要件 → 井川慶投手へのインタビュー記事を、一字一句変えずに全文抜き出してください。

提供された抜粋 →
################
FA濃厚の井川「韓国、台湾でも」

2011年10月29日 12時00分

【井川慶投手に聞く①】
 今オフ、ヤンキースとの5年契約が満了し、FAになることが濃厚な井川慶投手(32)が、大半をマイナー生活で終えた現在の心境を本紙に激白した。来季も米国でのプレーを第1希望にしながらも、オファーがなければ日本球界復帰、さらには韓国、台湾でのプレーも視野に入れているという。また、契約時の失敗から今オフ、メジャーを目指す日本人選手にアドバイスを送った。

——5年契約が終わった。現在は何を

井川:(マイナーの)シーズンが終わって1か月がたって、体も気持ちもリフレッシュできました。そろそろ来季に向けたトレーニングを(ニューヨークで)始めようと思っています。

——来季も米国にこだわるのか

井川:やっぱり米国でプレーしたい。メジャー契約は難しいと思う。どこでもいいのでマイナー契約を結べたらいい。こっちでは自分が思う野球ができていないから、とにかく結果を出して、メジャーに上がりたい。ワールドシリーズが終わって5日後くらいにFAになるので、そこからです。ヤンキースが(今季年俸400万ドルの)80%くらいを出せば、6年目も僕を保有できるというオプションがあるらしいので、それを行使しなければFAが確定します。
################
保存データ →
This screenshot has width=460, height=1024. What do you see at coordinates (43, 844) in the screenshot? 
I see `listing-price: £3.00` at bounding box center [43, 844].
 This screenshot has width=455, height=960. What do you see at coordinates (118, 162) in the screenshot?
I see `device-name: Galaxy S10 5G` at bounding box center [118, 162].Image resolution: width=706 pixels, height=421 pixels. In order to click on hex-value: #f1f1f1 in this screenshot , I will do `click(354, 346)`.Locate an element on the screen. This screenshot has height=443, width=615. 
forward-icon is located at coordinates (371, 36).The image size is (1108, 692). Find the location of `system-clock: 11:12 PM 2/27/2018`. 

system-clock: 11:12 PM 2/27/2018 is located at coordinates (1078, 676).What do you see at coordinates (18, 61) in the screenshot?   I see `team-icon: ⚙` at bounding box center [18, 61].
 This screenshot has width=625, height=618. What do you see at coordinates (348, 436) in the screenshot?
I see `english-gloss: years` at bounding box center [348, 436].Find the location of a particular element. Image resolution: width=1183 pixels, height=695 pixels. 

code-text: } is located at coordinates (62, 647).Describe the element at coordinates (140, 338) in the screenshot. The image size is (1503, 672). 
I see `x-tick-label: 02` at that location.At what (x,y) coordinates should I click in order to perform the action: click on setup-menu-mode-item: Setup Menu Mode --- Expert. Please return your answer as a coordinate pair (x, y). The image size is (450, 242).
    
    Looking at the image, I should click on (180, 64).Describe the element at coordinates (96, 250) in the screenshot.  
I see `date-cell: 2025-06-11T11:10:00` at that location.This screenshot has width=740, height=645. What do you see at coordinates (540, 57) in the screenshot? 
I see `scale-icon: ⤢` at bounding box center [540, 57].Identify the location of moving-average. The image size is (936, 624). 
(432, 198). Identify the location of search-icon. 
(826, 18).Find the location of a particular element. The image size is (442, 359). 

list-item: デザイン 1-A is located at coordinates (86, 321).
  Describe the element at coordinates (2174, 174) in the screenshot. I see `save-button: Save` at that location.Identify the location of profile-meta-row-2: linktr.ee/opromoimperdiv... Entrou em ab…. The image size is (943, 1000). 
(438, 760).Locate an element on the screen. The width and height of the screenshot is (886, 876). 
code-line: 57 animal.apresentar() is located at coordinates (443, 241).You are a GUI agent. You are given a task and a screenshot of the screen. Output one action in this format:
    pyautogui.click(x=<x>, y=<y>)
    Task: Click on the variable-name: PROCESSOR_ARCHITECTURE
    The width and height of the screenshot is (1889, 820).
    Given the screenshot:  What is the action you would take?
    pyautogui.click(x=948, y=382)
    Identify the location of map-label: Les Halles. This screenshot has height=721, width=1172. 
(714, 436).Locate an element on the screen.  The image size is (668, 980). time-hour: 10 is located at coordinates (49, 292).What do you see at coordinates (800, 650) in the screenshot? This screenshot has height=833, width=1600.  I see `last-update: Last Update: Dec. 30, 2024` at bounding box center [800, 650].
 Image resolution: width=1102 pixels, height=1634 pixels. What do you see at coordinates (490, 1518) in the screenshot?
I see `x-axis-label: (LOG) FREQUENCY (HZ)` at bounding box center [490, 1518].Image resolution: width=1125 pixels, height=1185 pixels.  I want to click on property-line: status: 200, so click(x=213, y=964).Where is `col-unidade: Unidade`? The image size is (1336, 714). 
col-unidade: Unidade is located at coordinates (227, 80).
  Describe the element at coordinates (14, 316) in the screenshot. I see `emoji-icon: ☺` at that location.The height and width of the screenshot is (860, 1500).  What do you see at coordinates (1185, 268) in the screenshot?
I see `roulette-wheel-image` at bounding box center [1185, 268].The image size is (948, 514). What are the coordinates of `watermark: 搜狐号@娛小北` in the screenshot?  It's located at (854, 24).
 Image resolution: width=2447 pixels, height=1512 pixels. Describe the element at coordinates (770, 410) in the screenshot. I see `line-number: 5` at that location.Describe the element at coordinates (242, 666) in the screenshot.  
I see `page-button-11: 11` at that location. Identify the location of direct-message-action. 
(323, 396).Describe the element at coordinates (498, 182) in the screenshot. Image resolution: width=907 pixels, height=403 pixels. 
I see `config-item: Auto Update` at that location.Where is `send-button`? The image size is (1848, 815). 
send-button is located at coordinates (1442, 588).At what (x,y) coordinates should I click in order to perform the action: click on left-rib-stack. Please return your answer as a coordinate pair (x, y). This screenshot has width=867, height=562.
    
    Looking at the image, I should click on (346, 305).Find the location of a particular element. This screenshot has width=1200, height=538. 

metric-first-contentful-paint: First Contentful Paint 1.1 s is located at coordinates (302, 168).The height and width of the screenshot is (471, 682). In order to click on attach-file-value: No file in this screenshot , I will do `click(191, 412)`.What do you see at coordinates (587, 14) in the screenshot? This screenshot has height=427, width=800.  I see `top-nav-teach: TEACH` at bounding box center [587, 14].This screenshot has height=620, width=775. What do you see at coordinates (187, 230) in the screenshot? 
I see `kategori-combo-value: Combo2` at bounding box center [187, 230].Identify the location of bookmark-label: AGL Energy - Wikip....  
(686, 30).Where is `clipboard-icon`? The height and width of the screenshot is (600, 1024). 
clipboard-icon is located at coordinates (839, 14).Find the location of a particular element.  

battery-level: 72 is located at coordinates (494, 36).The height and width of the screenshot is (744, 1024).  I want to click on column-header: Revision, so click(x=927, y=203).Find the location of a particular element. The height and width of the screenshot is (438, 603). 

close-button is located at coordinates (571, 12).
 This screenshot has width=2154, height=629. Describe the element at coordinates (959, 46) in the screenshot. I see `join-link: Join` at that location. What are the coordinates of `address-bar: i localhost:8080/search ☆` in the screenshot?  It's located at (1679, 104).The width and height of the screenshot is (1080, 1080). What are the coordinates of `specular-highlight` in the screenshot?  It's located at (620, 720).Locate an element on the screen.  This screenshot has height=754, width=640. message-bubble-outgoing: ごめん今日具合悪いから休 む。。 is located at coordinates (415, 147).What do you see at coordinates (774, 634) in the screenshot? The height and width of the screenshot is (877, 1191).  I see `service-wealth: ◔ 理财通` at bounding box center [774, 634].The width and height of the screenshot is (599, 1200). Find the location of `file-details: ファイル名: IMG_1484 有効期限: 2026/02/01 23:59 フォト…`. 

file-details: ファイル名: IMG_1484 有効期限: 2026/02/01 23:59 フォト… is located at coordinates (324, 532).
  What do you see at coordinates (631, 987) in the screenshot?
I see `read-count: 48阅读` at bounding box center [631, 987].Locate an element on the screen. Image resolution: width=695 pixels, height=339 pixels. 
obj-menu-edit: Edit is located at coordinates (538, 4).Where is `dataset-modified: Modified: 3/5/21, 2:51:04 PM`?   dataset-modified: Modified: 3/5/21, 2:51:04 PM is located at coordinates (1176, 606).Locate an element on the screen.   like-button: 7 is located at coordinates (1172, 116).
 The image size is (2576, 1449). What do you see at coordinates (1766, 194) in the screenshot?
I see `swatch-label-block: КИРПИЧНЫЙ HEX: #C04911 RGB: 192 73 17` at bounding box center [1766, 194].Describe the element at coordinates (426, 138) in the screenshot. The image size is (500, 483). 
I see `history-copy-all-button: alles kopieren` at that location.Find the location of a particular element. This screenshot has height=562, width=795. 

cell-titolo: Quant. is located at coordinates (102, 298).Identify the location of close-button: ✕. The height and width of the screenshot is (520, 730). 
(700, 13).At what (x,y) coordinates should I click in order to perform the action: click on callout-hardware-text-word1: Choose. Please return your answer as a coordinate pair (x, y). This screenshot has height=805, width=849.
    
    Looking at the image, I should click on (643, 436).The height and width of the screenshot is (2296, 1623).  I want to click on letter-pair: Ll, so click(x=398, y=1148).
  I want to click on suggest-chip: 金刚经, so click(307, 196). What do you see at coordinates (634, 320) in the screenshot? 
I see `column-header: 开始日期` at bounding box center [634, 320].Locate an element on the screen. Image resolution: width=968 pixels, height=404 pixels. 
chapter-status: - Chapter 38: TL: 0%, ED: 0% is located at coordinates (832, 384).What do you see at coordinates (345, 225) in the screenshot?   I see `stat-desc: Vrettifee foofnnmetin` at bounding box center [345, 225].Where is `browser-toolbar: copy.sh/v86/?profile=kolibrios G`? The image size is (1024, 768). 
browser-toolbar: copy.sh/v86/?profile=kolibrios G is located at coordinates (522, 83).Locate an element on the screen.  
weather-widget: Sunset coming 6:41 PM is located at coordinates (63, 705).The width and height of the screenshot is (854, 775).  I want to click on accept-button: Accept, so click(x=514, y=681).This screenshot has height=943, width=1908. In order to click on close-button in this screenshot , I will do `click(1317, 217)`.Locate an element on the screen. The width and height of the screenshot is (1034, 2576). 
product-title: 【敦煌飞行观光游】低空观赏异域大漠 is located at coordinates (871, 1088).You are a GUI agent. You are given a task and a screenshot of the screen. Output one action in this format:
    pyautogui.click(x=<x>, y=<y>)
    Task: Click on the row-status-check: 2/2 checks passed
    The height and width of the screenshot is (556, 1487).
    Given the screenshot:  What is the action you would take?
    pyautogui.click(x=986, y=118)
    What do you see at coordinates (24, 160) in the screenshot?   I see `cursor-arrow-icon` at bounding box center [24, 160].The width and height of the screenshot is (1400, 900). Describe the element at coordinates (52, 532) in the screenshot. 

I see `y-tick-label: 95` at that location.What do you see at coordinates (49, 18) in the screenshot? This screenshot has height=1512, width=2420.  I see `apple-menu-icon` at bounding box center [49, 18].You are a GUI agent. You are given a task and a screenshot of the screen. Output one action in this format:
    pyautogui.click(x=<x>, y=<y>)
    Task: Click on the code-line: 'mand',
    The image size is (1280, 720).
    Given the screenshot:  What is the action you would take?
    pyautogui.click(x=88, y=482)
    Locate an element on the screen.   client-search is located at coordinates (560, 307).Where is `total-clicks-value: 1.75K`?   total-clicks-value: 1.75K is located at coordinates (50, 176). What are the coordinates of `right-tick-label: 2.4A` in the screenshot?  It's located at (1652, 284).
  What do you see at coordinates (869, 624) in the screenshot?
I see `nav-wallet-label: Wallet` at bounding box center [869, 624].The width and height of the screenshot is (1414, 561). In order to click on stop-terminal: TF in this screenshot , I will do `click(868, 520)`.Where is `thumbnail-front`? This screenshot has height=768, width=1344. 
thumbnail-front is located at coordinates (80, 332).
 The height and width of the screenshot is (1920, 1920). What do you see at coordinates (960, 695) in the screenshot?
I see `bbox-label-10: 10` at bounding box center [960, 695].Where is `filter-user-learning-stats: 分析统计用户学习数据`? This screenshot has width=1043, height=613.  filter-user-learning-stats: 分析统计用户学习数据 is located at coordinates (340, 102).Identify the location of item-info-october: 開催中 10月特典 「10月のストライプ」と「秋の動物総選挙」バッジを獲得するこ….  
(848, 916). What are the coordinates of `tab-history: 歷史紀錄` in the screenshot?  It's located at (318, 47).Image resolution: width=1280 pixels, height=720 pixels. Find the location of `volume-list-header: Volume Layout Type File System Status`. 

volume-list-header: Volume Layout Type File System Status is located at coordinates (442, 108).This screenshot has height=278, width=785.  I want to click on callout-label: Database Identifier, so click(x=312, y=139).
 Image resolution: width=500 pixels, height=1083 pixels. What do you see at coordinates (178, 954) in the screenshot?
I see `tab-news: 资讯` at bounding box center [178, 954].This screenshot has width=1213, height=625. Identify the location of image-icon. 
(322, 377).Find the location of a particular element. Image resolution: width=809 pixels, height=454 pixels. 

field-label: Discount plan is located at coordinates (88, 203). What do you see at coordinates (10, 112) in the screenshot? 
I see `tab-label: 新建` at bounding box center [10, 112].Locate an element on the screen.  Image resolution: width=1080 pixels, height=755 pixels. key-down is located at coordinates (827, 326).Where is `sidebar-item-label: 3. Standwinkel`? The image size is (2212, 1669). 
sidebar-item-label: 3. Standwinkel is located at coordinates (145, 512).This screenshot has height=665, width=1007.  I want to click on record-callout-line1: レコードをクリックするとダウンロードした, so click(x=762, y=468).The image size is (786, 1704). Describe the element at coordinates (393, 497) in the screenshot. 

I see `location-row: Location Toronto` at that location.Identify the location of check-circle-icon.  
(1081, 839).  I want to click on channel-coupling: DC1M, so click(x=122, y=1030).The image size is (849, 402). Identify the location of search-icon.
################
回答 →
FA濃厚の井川「韓国、台湾でも」

2011年10月29日 12時00分

【井川慶投手に聞く①】
 今オフ、ヤンキースとの5年契約が満了し、FAになることが濃厚な井川慶投手(32)が、大半をマイナー生活で終えた現在の心境を本紙に激白した。来季も米国でのプレーを第1希望にしながらも、オファーがなければ日本球界復帰、さらには韓国、台湾でのプレーも視野に入れているという。また、契約時の失敗から今オフ、メジャーを目指す日本人選手にアドバイスを送った。

——5年契約が終わった。現在は何を

井川:(マイナーの)シーズンが終わって1か月がたって、体も気持ちもリフレッシュできました。そろそろ来季に向けたトレーニングを(ニューヨークで)始めようと思っています。

——来季も米国にこだわるのか

井川:やっぱり米国でプレーしたい。メジャー契約は難しいと思う。どこでもいいのでマイナー契約を結べたらいい。こっちでは自分が思う野球ができていないから、とにかく結果を出して、メジャーに上がりたい。ワールドシリーズが終わって5日後くらいにFAになるので、そこからです。ヤンキースが(今季年俸400万ドルの)80%くらいを出せば、6年目も僕を保有できるというオプションがあるらしいので、それを行使しなければFAが確定します。